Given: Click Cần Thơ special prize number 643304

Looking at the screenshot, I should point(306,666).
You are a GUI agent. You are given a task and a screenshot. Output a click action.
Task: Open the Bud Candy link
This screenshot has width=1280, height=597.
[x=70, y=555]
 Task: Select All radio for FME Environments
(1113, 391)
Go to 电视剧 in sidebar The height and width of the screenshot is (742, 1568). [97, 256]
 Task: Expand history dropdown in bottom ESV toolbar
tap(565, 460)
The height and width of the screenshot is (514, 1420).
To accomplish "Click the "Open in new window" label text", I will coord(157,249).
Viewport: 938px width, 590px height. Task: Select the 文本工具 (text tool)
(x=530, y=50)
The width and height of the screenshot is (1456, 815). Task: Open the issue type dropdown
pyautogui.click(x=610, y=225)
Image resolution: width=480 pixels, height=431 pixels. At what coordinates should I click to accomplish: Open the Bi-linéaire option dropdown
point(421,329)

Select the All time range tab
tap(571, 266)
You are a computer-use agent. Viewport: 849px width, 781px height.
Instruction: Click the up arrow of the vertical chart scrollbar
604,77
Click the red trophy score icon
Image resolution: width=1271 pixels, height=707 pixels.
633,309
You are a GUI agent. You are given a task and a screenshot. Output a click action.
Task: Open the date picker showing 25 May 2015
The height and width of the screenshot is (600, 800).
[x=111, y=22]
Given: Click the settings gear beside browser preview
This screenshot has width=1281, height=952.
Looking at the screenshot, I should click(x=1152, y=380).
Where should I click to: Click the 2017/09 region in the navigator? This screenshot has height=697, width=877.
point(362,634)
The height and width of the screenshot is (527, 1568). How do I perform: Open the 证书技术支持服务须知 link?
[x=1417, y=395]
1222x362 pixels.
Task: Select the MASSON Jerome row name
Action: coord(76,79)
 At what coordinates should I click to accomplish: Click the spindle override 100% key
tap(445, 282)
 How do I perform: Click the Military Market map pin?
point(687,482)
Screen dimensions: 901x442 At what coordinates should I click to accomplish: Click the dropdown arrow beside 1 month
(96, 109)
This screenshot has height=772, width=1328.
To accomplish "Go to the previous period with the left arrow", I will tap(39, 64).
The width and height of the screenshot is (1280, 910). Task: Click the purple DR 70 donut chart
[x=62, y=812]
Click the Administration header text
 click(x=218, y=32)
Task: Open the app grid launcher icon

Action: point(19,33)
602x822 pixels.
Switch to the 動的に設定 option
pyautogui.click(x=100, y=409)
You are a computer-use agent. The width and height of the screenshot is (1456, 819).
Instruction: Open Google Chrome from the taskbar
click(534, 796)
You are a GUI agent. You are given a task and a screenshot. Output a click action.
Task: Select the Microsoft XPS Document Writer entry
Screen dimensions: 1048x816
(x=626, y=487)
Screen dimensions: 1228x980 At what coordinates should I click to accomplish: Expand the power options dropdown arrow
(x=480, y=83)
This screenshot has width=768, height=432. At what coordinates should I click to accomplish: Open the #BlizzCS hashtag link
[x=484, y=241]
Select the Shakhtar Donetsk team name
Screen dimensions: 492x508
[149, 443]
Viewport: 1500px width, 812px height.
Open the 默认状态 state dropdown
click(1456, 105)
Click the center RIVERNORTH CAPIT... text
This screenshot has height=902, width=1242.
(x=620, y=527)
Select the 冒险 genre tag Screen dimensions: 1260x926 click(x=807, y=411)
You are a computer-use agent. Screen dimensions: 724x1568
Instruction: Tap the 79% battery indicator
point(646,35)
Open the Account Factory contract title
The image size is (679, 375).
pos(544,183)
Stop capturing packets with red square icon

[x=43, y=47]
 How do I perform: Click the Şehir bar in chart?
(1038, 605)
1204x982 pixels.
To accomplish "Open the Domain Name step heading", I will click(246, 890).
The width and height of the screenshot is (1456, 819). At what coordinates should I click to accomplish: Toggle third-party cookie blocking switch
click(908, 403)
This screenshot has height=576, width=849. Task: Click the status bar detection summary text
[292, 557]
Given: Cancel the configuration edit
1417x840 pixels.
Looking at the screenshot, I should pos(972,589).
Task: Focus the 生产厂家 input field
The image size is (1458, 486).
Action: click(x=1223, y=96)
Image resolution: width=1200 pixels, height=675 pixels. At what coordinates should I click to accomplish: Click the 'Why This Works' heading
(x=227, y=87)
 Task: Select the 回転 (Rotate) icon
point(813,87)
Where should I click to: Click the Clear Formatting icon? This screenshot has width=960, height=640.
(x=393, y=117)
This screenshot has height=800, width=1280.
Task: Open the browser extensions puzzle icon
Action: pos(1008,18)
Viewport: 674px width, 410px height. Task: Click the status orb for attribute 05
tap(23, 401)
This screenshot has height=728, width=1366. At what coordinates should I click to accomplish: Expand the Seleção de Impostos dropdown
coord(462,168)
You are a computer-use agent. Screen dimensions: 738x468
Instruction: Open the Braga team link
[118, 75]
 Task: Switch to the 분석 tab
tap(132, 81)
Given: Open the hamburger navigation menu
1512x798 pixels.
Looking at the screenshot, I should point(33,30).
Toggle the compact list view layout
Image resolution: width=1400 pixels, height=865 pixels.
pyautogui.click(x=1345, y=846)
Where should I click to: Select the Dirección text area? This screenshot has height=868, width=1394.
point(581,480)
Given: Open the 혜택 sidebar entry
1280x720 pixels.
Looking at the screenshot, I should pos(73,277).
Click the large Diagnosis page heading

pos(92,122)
##########
Show every line of the material above that contains the string "Instruction".

*ANSWER TO THE PROBLEM*
Instruction: Click the up arrow of the vertical chart scrollbar
Instruction: Open Google Chrome from the taskbar
Instruction: Tap the 79% battery indicator
Instruction: Open the Braga team link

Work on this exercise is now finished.